BkA, that's a good lesson in old school diagnostics. I think you're on to it. You should be concerned. Could that sticking #6 injector be getting slammed shut at combustion? Or is it leaking enough fuel to piston hammer at TDC and telegraphing the knock up the injector? Check fuel and filters again just for fun. But might be best to bag and tag #6 inj. and UPS it to MN before the guy gets back.
Best Regards,
Charlie
 
run into this quite a bit with those old 350 olds engines that were converted to diesel in the 1980's . knocking is caused by fuel being poured into the cyl. instead of the usual spray mist. might only require cleaning as something could have went through it and is stuck in the nozzle and seat.send it back and ask for warranty. probably wont get it though as he will say its your fault by installing them. when dealing with injection everything must be spotless clean clean as it only takes a small micron of debri to cause a problem.
 
On a rotary injection pump like the Roosa Master,a leaking injection nozzle can cause the next cyl in firing order to get short changed for fuel and either one or both of them may knock.

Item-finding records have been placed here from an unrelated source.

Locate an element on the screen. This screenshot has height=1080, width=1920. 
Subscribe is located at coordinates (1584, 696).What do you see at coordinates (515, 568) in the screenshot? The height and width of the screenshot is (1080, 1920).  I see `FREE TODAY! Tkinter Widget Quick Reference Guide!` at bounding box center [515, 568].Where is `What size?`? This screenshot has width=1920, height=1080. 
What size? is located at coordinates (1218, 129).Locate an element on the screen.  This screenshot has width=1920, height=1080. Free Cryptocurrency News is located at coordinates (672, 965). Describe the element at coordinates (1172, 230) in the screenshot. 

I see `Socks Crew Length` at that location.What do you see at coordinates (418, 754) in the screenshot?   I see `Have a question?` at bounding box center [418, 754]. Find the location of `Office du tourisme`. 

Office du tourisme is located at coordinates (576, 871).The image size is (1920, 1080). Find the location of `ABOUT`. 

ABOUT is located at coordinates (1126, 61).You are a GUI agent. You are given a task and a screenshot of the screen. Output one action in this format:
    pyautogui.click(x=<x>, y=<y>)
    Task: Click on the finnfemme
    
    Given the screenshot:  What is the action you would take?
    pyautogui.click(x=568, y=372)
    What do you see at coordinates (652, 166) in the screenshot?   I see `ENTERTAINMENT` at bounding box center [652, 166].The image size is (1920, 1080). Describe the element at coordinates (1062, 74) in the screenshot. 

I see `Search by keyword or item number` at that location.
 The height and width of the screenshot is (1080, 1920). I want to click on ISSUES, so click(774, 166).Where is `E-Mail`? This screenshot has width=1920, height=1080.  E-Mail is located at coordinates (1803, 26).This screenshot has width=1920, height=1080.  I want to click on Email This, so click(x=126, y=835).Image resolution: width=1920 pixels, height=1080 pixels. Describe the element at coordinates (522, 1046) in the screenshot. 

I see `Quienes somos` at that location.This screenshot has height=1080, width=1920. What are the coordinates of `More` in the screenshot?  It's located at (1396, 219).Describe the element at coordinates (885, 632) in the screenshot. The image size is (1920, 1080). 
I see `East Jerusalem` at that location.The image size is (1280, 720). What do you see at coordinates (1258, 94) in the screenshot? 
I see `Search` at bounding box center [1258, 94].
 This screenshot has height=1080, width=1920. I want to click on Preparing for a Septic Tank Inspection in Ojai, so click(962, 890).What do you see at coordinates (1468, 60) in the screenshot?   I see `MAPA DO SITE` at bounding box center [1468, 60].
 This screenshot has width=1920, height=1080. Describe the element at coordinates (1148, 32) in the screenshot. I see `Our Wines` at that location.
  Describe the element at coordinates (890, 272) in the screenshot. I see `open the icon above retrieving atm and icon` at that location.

What I do when looking for a leaking, sticky nozzle is take off all lines at the nozzle and crank it over with starter and watch the nozzle. If you have a leaker it will push fuel out of that particular nozzle. One of those quick and easy checks I learned that is not found in any books. And yes, a leaky nozzle will make that engine knock like it is flying apart. If you have a piston problem, you should notice a puff in the crankcase breather. Valve, or valve seat, you should hear in exhaust. I wind them up a bit and shut off to allow engine to coast a little and listen to intake and exhaust.